Fears are a part of childhood. Whether it’s worries about monsters under the bed, big dogs, loud noises, or parents leaving for a night out, children sometimes feel afraid. And some children’s fears include not knowing if they will have enough to eat or a safe place to sleep at night. The world can be a frightening place!
In Bright Star, author Yuyi Morales explores how a whitetail fawn and her mother navigate the dangers of living in the borderlands. We listen as the doe murmurs words of encouragement to her little one in English and Spanish. We watch as the fawn discovers the beauty of the Sonoran Desert, avoids threats to its safety, and learns to speak up for herself.
Use one or more of these activities after reading the book to help children 3-8 years name their fears and learn to trust that they can overcome whatever obstacles come their way.
Centering Breaths. Twice, the doe invites her fawn to breathe in and out slowly as a way to prepare for the unknown. Encourage children to stand a few feet apart with their arms at their sides. As you say “breathe in”, everyone stretches out their arms and lifts them in a circle until their hands are above their heads. Then say, “breathe out”, and everyone brings their stretched arms back down to their sides.
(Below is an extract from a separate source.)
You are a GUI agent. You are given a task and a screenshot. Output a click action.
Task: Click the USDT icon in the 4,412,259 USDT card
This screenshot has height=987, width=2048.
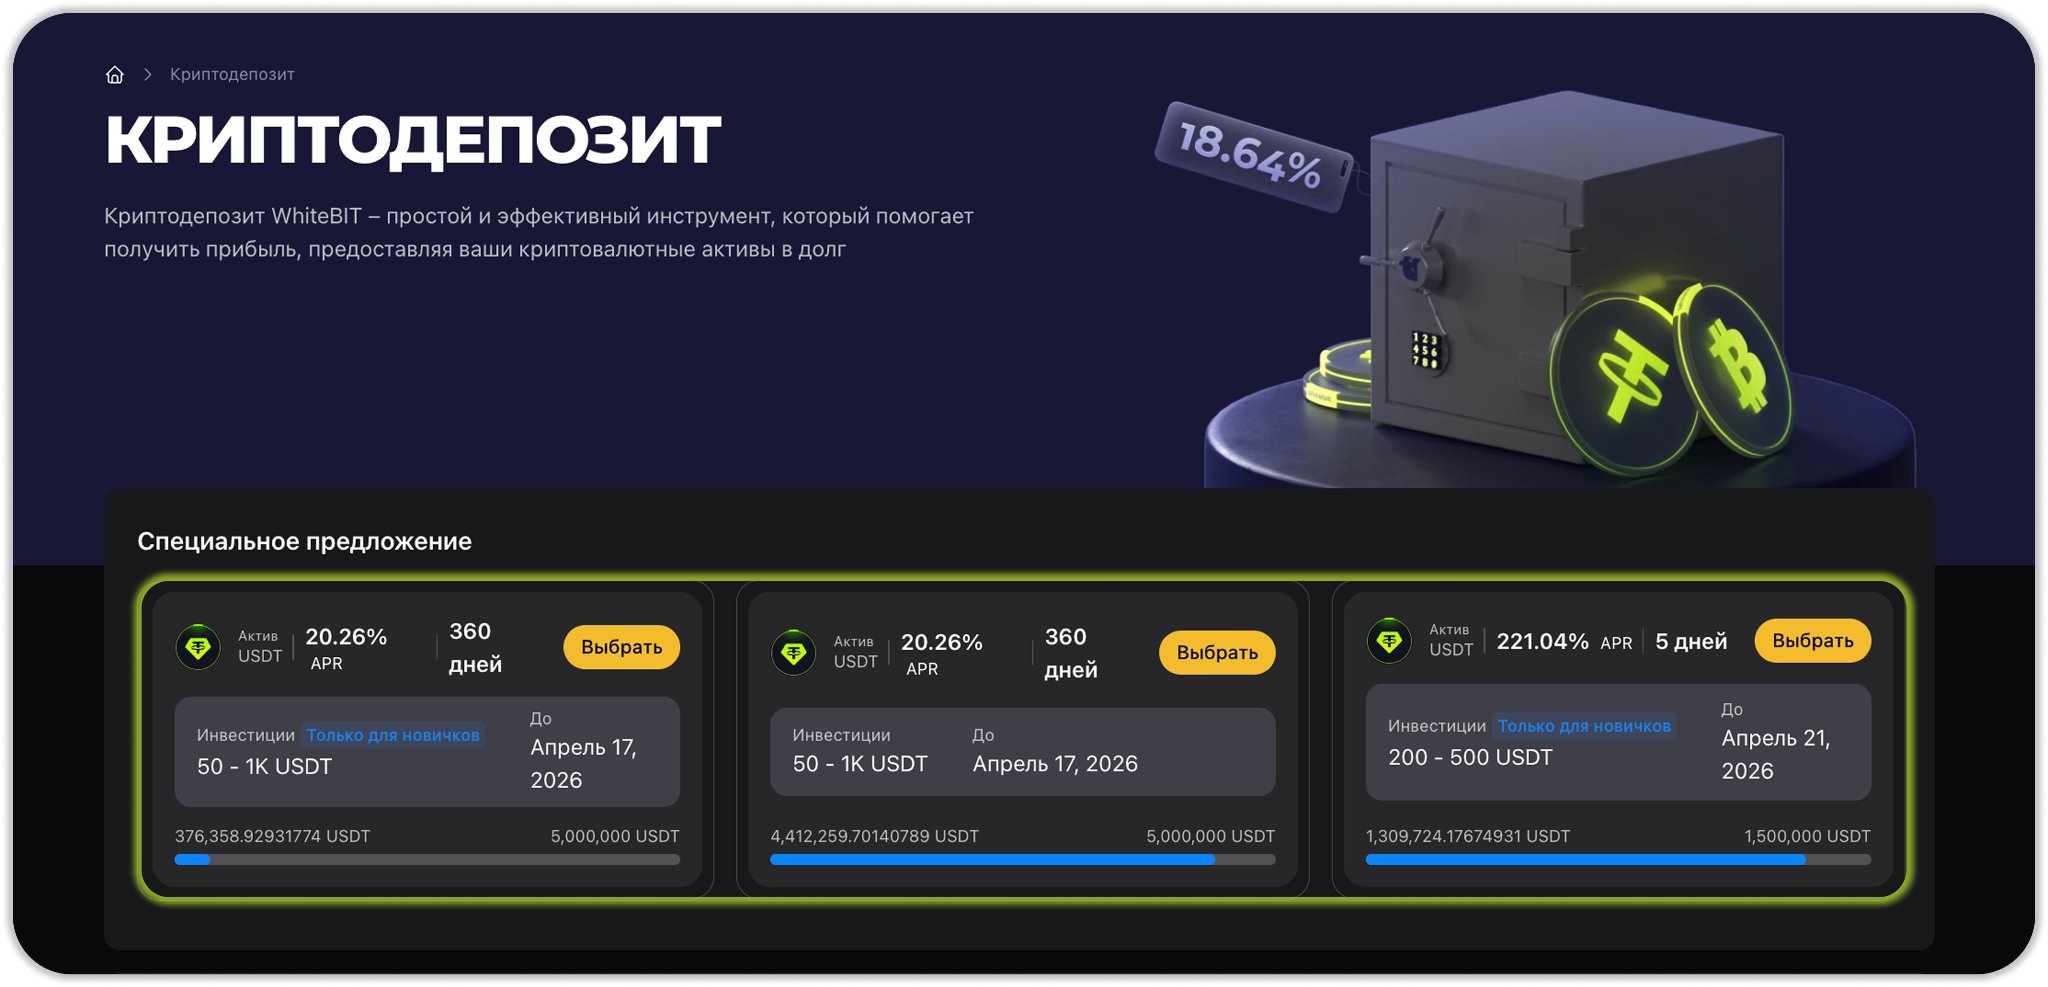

Repeat this breathing motion several times. (If you’re short on space, encourage children to sit with one hand on their chest and the other on their belly. Then repeat “breathe in, breathe out” slowly several times so they can feel their bodies breathing.)
Loving Names. The doe calls her fawn many names in this story: beautiful creature (hermosa creatura), bright star, little one (cosita pequeña), trembling little heart (corazoncito tembloroso). Invite children to share loving nicknames that their family and friends use with them or that they use for others. Encourage them to include names they give to stuffed animals and pets as well. Ask: How do you feel when someone calls you by a special name? Why do you think people call others (or beloved objects) by special names? What special name would you like to be called?
Saying No. The doe wants her fawn to speak up when afraid. She tells the fawn that others will provide protection. Invite children to draw pictures of things that scare them. Then remind them of the fawn’s emphatic ‘no!’ and encourage them to write a few words telling their scary things to go away or stop bothering them. Take turns shouting each child’s words out loud as a group so everyone knows how they feel.
Imagining Together. Throughout the story, the fawn is frightened by scary things and also sees and feels good things like butterflies, water drops, cactus flowers, and other mothers and children. She is learning to imagine a world full of beauty. Invite children to close their eyes and imagine a world without fear. Ask: What would be in your beautiful world? How would people treat each other in this beautiful place? Then encourage children to open their eyes and create a mural of a beautiful world together, using markers, paint, chalk, or torn pieces of colored paper.